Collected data
- Opening Delimiter -

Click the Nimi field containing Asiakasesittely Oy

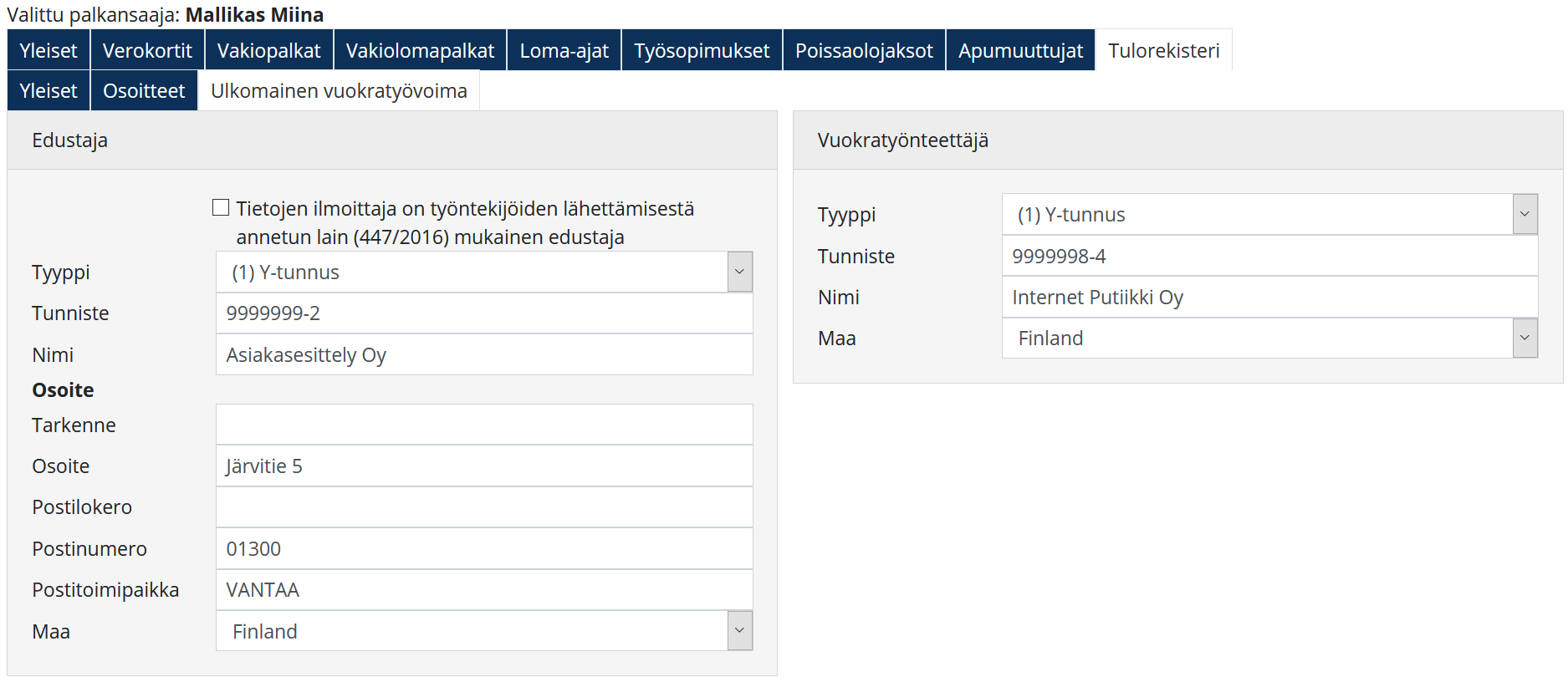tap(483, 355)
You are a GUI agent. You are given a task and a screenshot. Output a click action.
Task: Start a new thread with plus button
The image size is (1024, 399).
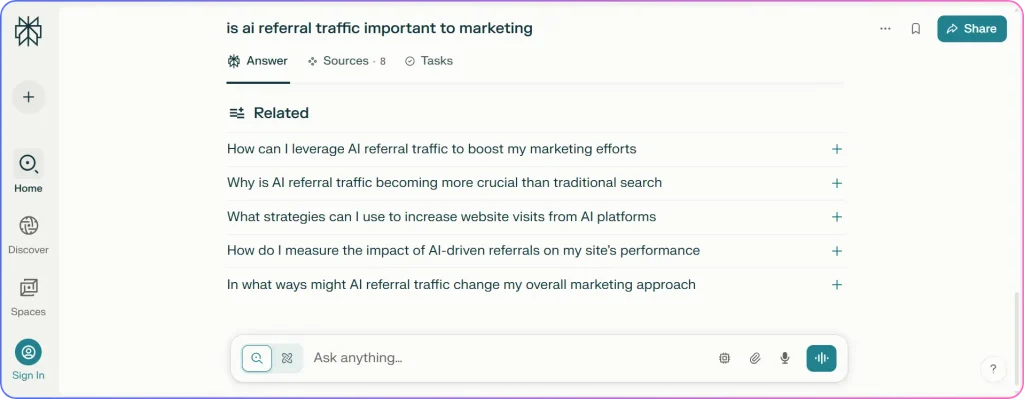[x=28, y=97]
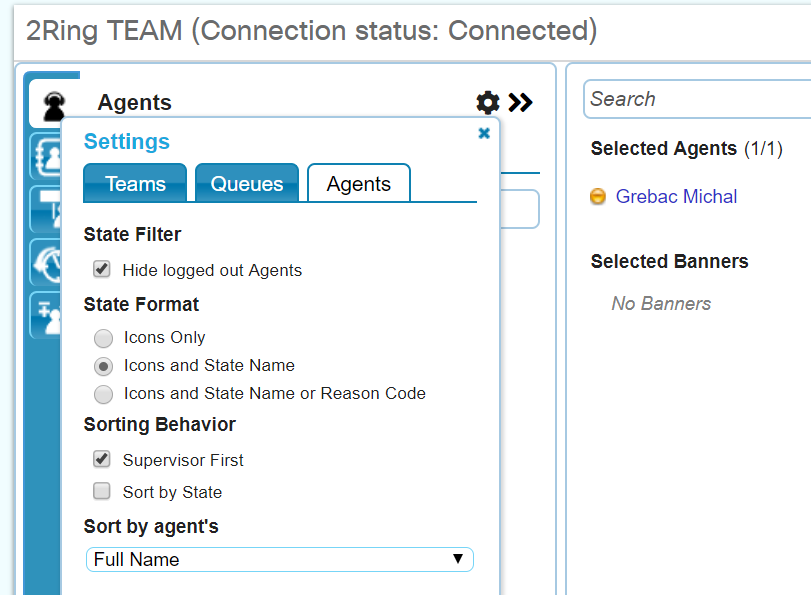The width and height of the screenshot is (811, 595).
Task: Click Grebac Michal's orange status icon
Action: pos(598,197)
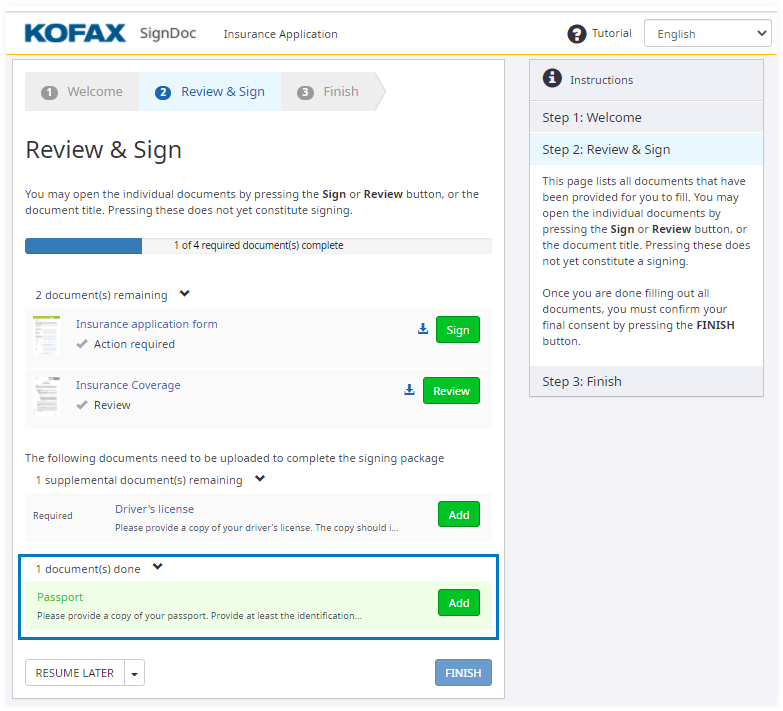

- Closing Delimiter -

◆ TASK TO COMPLETE ◆
Repeat the data exactly, without the pictures.

◆ SOLUTION ◆
Click the Nimi field containing Asiakasesittely Oy

tap(483, 355)
You are a GUI agent. You are given a task and a screenshot. Output a click action.
Task: Start a new thread with plus button
The image size is (1024, 399).
[x=28, y=97]
The width and height of the screenshot is (811, 595).
Task: Click Grebac Michal's orange status icon
Action: pos(598,197)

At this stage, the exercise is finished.